General discussion of Namespaces. The proposed XML language will handle namespaces via colons, which allow you to indicate the space within which an entity name operates. Shaw explains that STEP has rules to handle most of these issues, but that there is an implied single namespace for the assembled schema. This is seen as a weakness by the group, since it assumes that all referenced items are within the bounds of the assembled schema.
SGML data decomposition (Daniel Rivers-Moore)
General discussion of IDs. IDs are a Type within SGML/XML. They must be unique within a given document (or namespace). One can use ID’sDs within attributes to link elements together, just as a foreign key in a database record allows it to be linked to another record.
Rivers-Moore demonstrates how one can "normalize" SGML data. The format in which most SGML data is stored is a nested tree where each element contains sub-elements down to very atomic levels (e.g. paragraphs, words or even characters) and there are no IDs or, therefore, links based on IDs. At the other end of the spectrum, one can fully normalize a document by decomposing it into semantically meaningful data elements (e.g. names, addresses, part numbers, etc.), assigning an ID to each one, and storing the links between these elements which, when assembled, recreate the document in a human-readable form.

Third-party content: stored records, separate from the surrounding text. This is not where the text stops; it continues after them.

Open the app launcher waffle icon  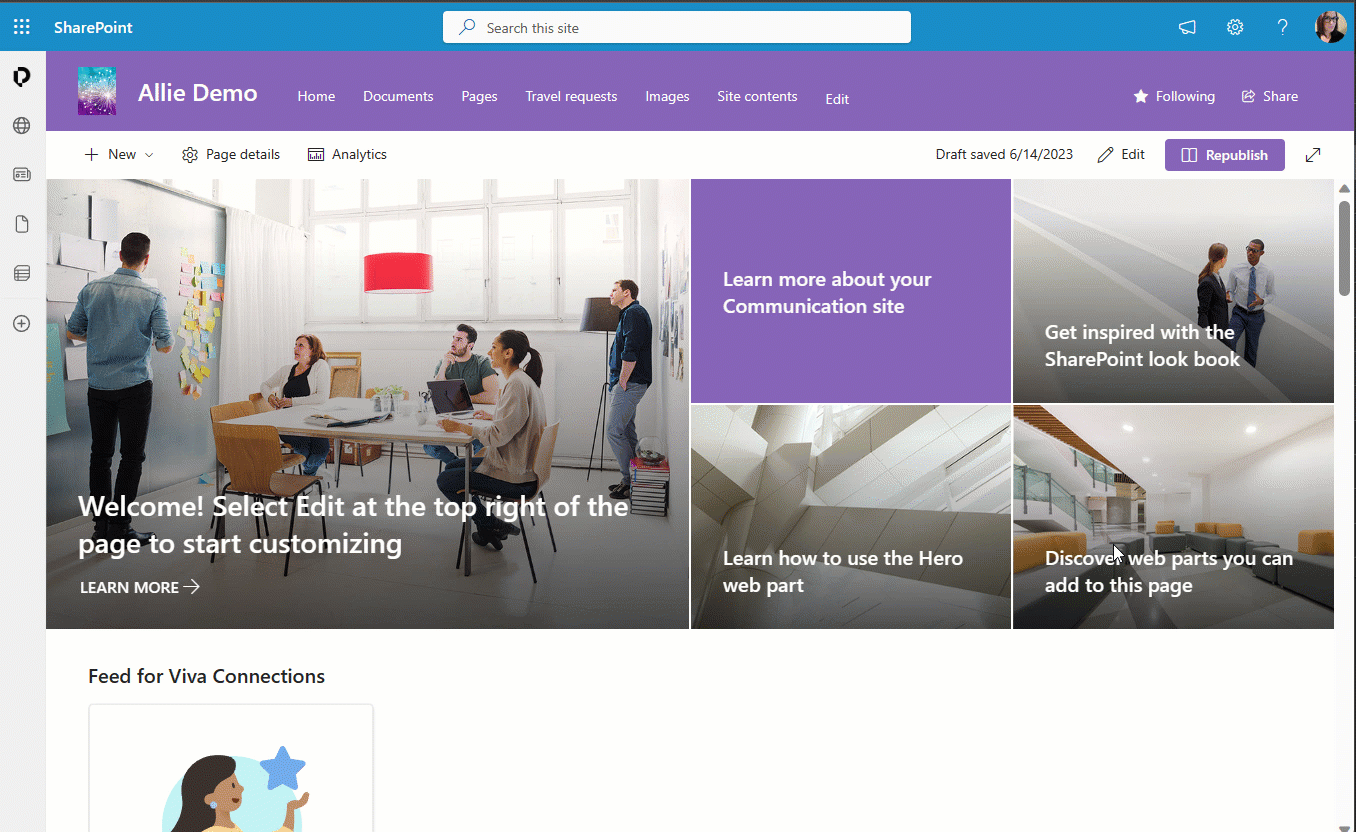tap(21, 27)
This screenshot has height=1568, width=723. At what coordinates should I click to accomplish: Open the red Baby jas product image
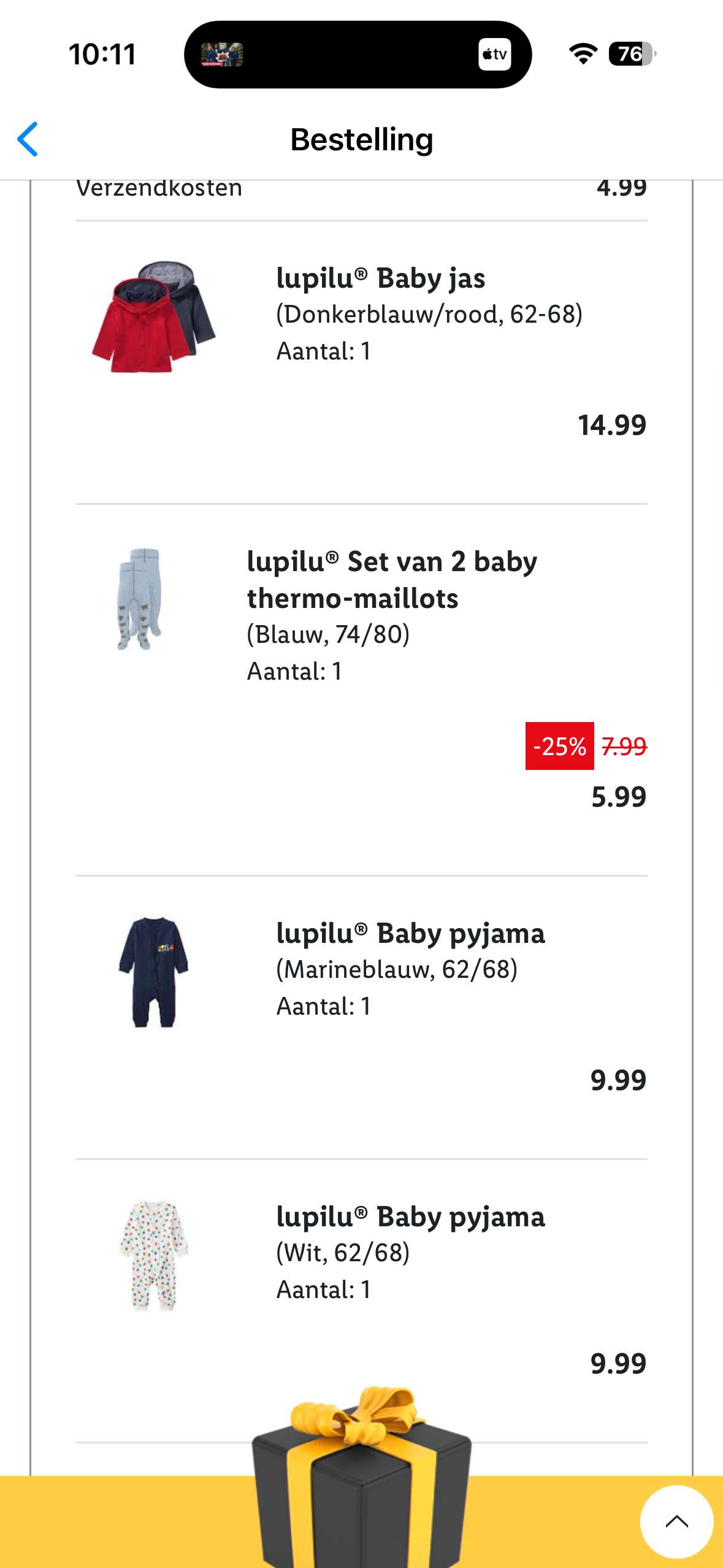click(153, 317)
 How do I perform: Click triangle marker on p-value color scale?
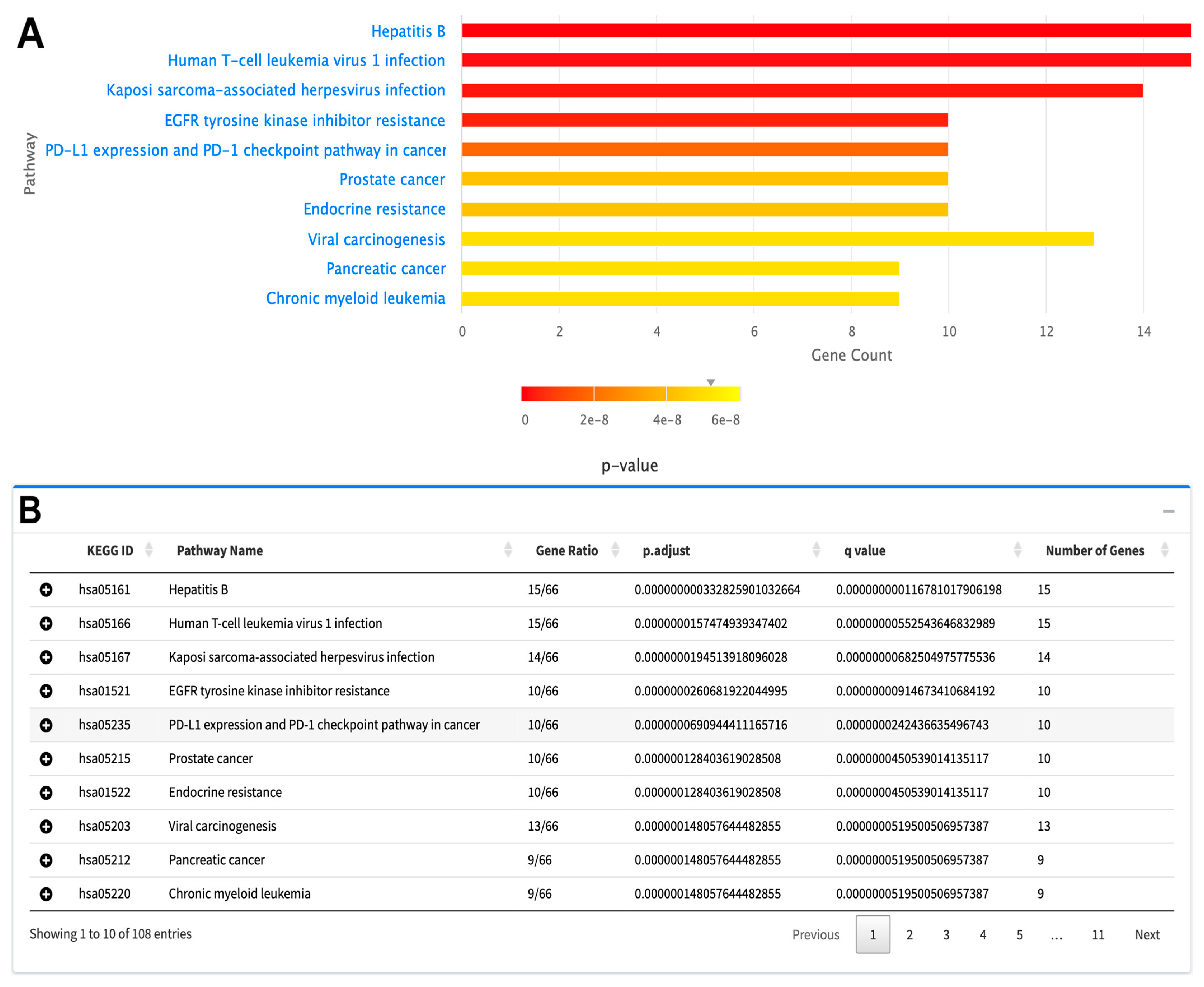point(711,382)
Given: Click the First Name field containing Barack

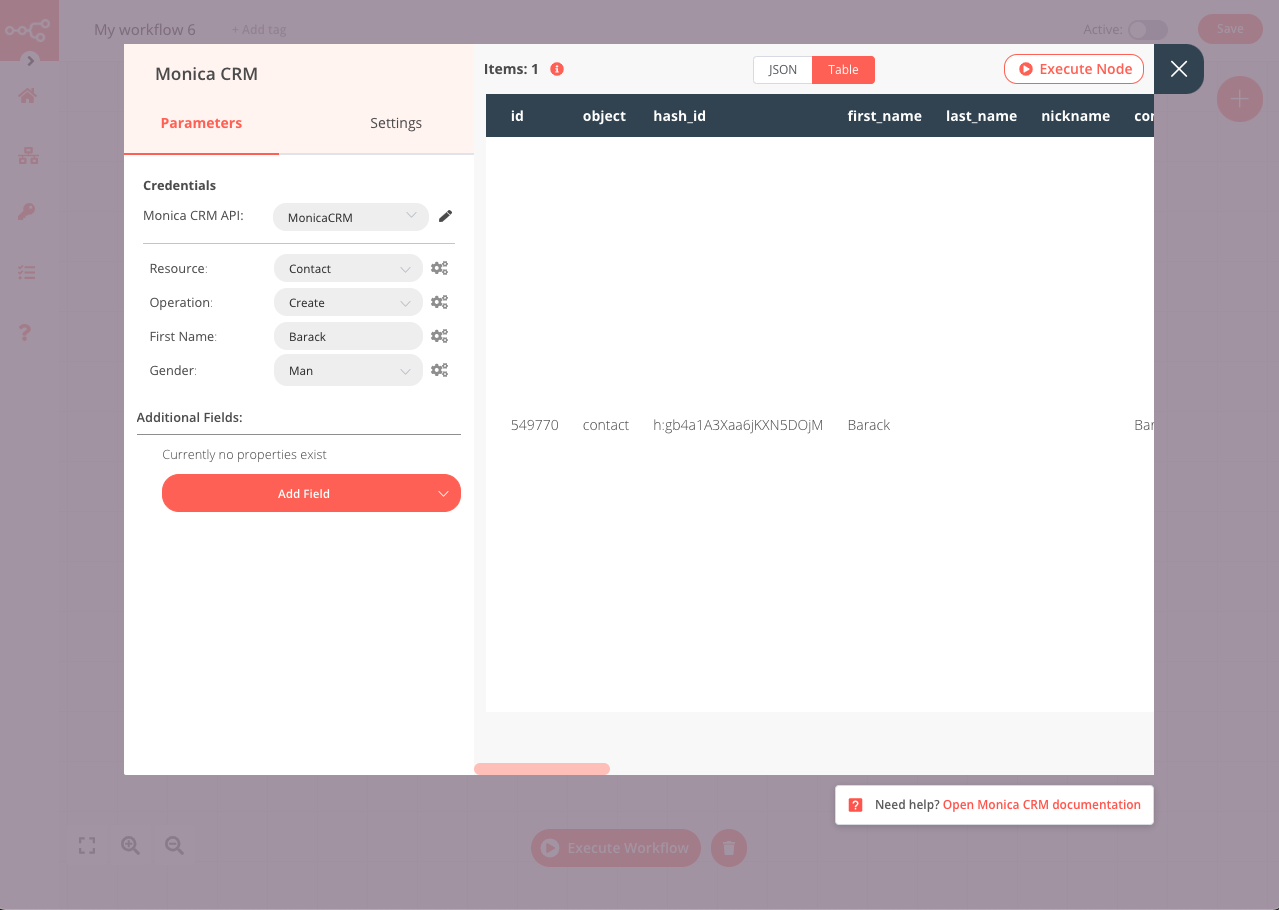Looking at the screenshot, I should point(347,335).
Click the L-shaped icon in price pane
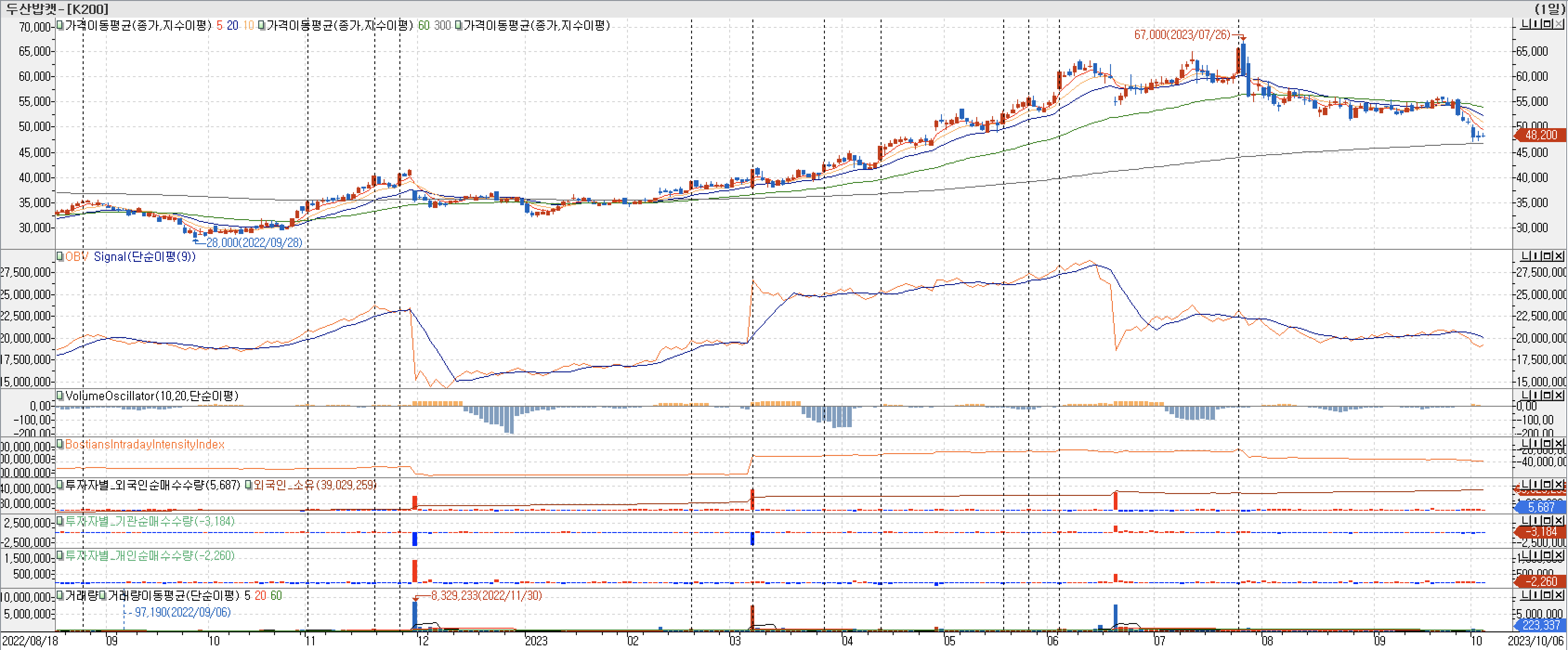1568x650 pixels. click(1525, 24)
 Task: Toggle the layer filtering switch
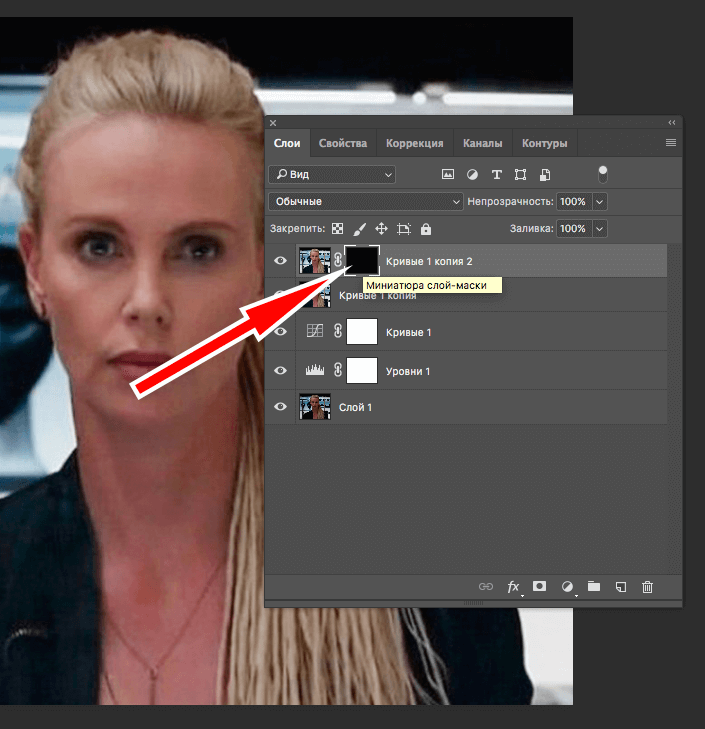(x=602, y=174)
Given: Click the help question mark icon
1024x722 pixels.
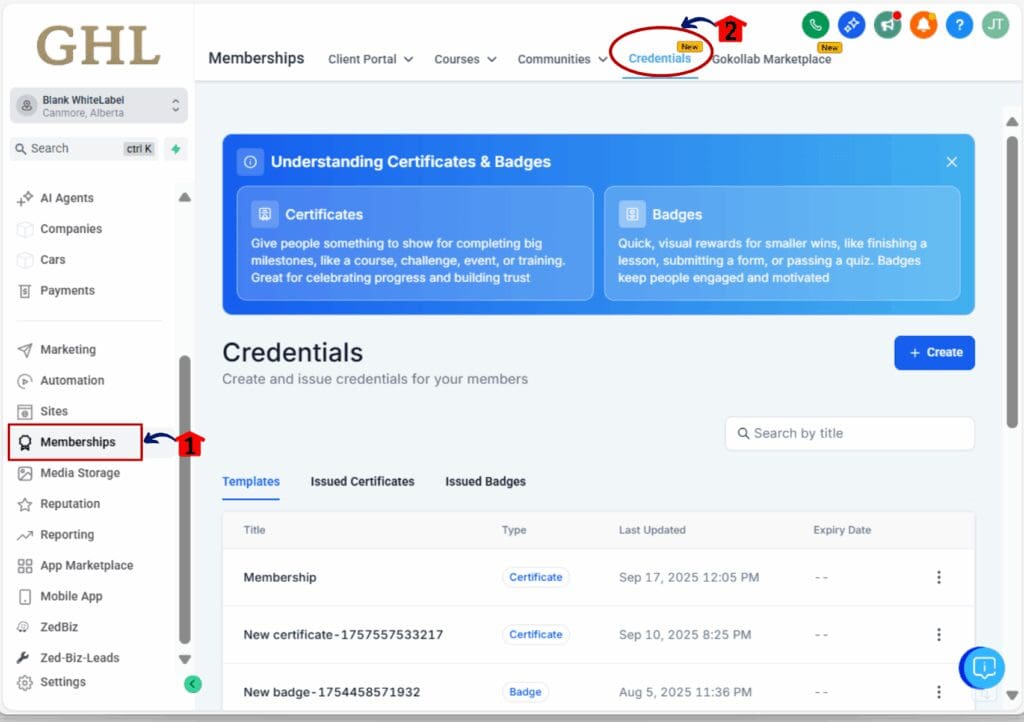Looking at the screenshot, I should coord(958,25).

Rivers-Moore demonstrates a tool RivCom has developed that applies XML presentational rules to XML data that has been stored in a highly decomposed form, and by applying different Style Sheets, presents the data in various useful human-readable forms. This shows that the above example about normalizing SGML data is not merely interesting theory, but achievable in current software.
Shaw and Kimber discuss the fact that Rivers-Moore’s demo includes both facts and also the strings that represent the links between the facts. Shaw says that these are part of the "presentation," but wants a better word.
Shaw: Business needs the ability to publish derived documents (e.g. documents assembled from bits of data and text elements), then store these as data. For example, the manual for a product is assembled from bits of information about the product, then shipped (with a part number) as part of the product itself.
Kimber notes that a DTD is a form of syntax constraint declaration, not really a schema. It determines what can and cannot be described within the SGML.
Mak: One point about the comparison made earlier between DTDs and Schemas is that you don’t want to have to create as many schemas as people are creating DTDs.
Kimber: In SGML, it’s really Architectures that correspond to the EXPRESS Schema, not the DTD. An Architecture is the union between the SGML declaration and anything you want to write about it. [Note: Architectures are part of the HyTime standard.]
Kimber: What are the things we can agree on about a document structure within a community?
(He draws a diagram showing the continuum from generic models (e.g. generic data content and metadata), through increasingly specific levels (e.g. header, list, figures), to very specific (maintenance manuals, reference guides, etc.) The different levels are delineated by lines drawn across the diagram.)
Kimber: (Commenting on the diagram.) As the communities of interests narrow, specialization increases. But you can always derive the inheritance path (from the generic to the specific). How should we decide where to specialize? "When you can’t agree any more, it’s time to draw the line (across the diagram) and specialize in order to go on." Each level represents a new architecture; each can be derived from another. In a sense, they are really schemas.
Shaw: Another view of the world is from a database perspective. This has three levels: Views of the information (Views); Conceptual design (the nature of the stuff being stored); and the Storage design (storage mechanism).
Discussion between Kimber and Shaw about whether we need SGML_STRING. Kimber believes that it seems EXPRESS could go lower in its decomposition of what are now STRINGS. Shaw believes that we do need SGML_STRING, but that this conversation will continue on another day.
Tuesday
What HyTime can bring us (Eliot Kimber)
Rivers-Moore: introduces Eliot Kimber, a consultant from Isogen who is one of the authors of the 1997 edition of the HyTime standard and in a member of the working group that is developing XML.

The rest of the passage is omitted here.